[Collected data entries]
⁂
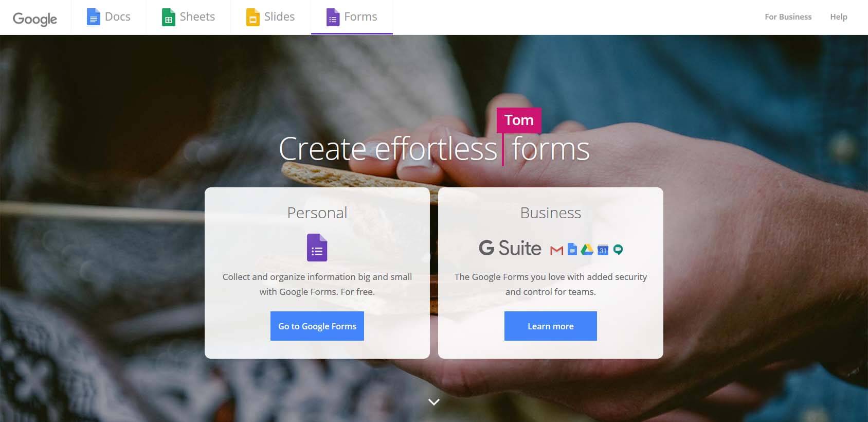Click the Go to Google Forms button
The image size is (868, 422).
pyautogui.click(x=317, y=326)
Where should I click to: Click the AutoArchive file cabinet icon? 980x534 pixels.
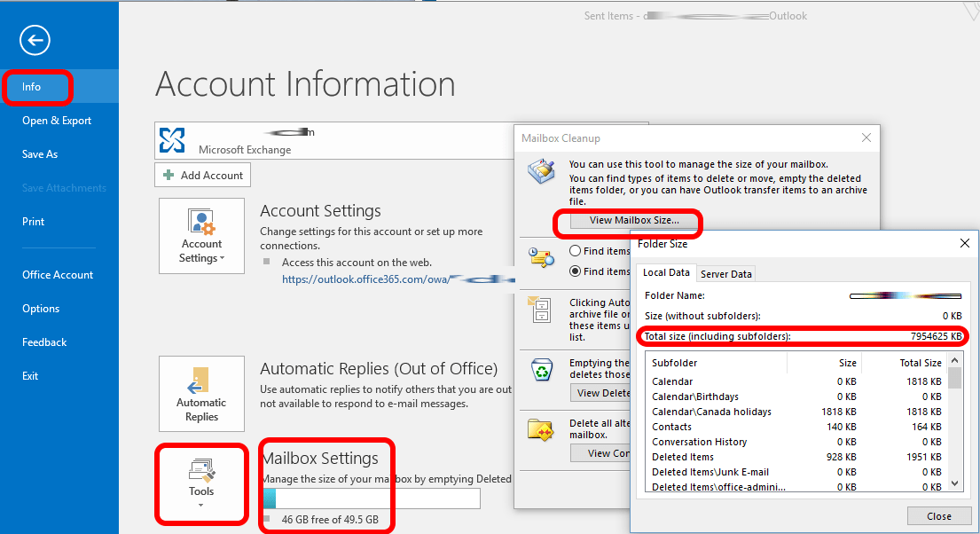click(540, 310)
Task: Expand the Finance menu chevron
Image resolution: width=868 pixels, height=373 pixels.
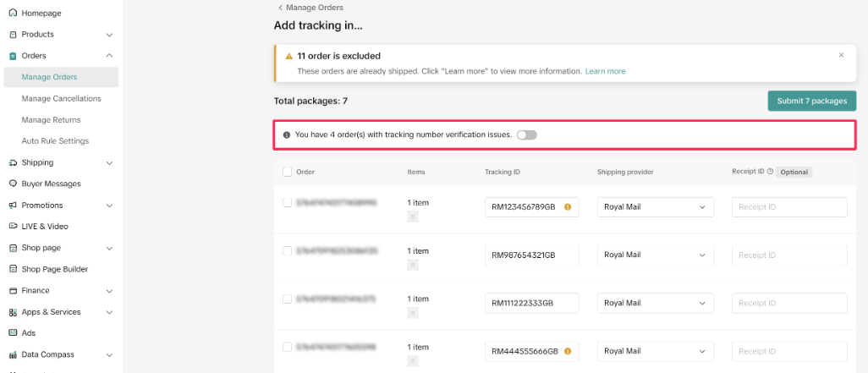Action: [109, 291]
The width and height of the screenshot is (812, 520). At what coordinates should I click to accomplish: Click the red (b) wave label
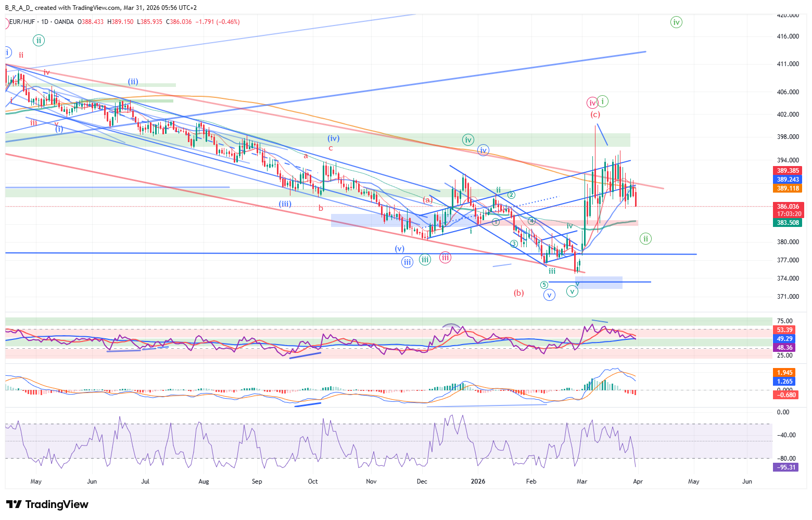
⁂
▸ Brief: Take the line with "Where should I" and every line after it through the end of the data, and write only them out exactly, leaving out the pictures.

▸ Response area:
Where should I click to: Click the AutoArchive file cabinet icon? 980x534 pixels.
click(540, 310)
Task: Expand the Finance menu chevron
Image resolution: width=868 pixels, height=373 pixels.
Action: [109, 291]
The width and height of the screenshot is (812, 520). At what coordinates should I click to accomplish: Click the red (b) wave label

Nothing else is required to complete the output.